First, the plaintiff argues that the ALJ failed to properly consider the opinions of Faseeh Hadidi, MD, a neurologist who supervised the plaintiff's work as a neurologist for nine years leading up to the alleged onset date - and also a close personal friend of the plaintiff. Dr. Hadidi submitted a third-party function report describing how the plaintiff's condition limits his activities. According to Dr. Hadidi, the plaintiff's condition affects his memory, ability to complete tasks, concentration, ability to follow instructions, and ability to get along with others. Dr. Hadidi's report states the plaintiff is always depressed, always tired, lacks focus and motivation, and when in deep depression must stay in his room two to three days. Dr. Hadidi wrote that the plaintiff is very withdrawn and does not initiate contact with friends or family. Sentences must be repeated two or three times in order for the plaintiff to grasp them. Dr. Hadidi's report states the plaintiff has a very short attention span, may forget what was just discussed, and frequently fails to complete tasks.

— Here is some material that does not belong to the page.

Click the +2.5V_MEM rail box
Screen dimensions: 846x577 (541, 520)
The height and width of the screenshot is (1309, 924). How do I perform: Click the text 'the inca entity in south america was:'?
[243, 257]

Dr. Hadidi also submitted a letter explaining that the plaintiff has suffered from chronic depression for years, and that as a friend and colleague, Dr. Hadidi tried to extend a helping hand by allowing the plaintiff to work in Dr. Hadidi's neurology clinic for nine years, until the plaintiff was hospitalized for severe psychogenic dysphagia secondary to chronic depression in August of 2020.The plaintiff's time working at the clinic was very difficult for Dr. Hadidi, the plaintiff, and the patients. According to Dr. Hadidi's letter, the plaintiff's concentration was frequently poor and his sleep was impaired, resulting in him showing up late for work more often than not. Patients complained that the plaintiff repeated questions again and again, unable to remember what had just been said to him. According to Dr. Hadidi, the plaintiff's response to treatment was poor, and Dr. Hadidi finally made the difficult decision that the plaintiff could no longer work at the clinic after he was hospitalized at the Mississippi State Hospital at Whitfield. The medical records reflect that Dr. Hadidi continued to be the primary - if not the only - point of contact for doctors and other hospital staff to discuss the plaintiff's care during his hospitalization.
The plaintiff was eventually involuntarily committed for long term psychiatric treatment at the Mississippi State Hospital at Whitfield, all during the relevant time period.
With respect to each of Dr. Hadidi's written submissions, the ALJ states in his decision denying benefits that “this is a layperson opinion under the current rules with little to no persuasive value.” The plaintiff takes issue with these findings, arguing that the ALJ should properly have considered Dr. Hadidi's submissions as medical opinions in accordance with the Commissioner's framework for considering medical opinions set forth in the regulations. 20 C.F.R. § 404.1520c. In response, the Commissioner argues that Dr. Hadidi does not qualify as a “medical source” whose statement regarding a plaintiff's impairment-related limitations must be considered as a medical opinion under the regulations. However, as the plaintiff points out, the regulations define a “medical source” as, among other individuals, “an individual who is licensed as a healthcare worker by a State and working within the scope of practice permitted under State or Federal law.” 20 C.F.R. § 404.1502(d). It seems that Dr. Hadidi meets this definition.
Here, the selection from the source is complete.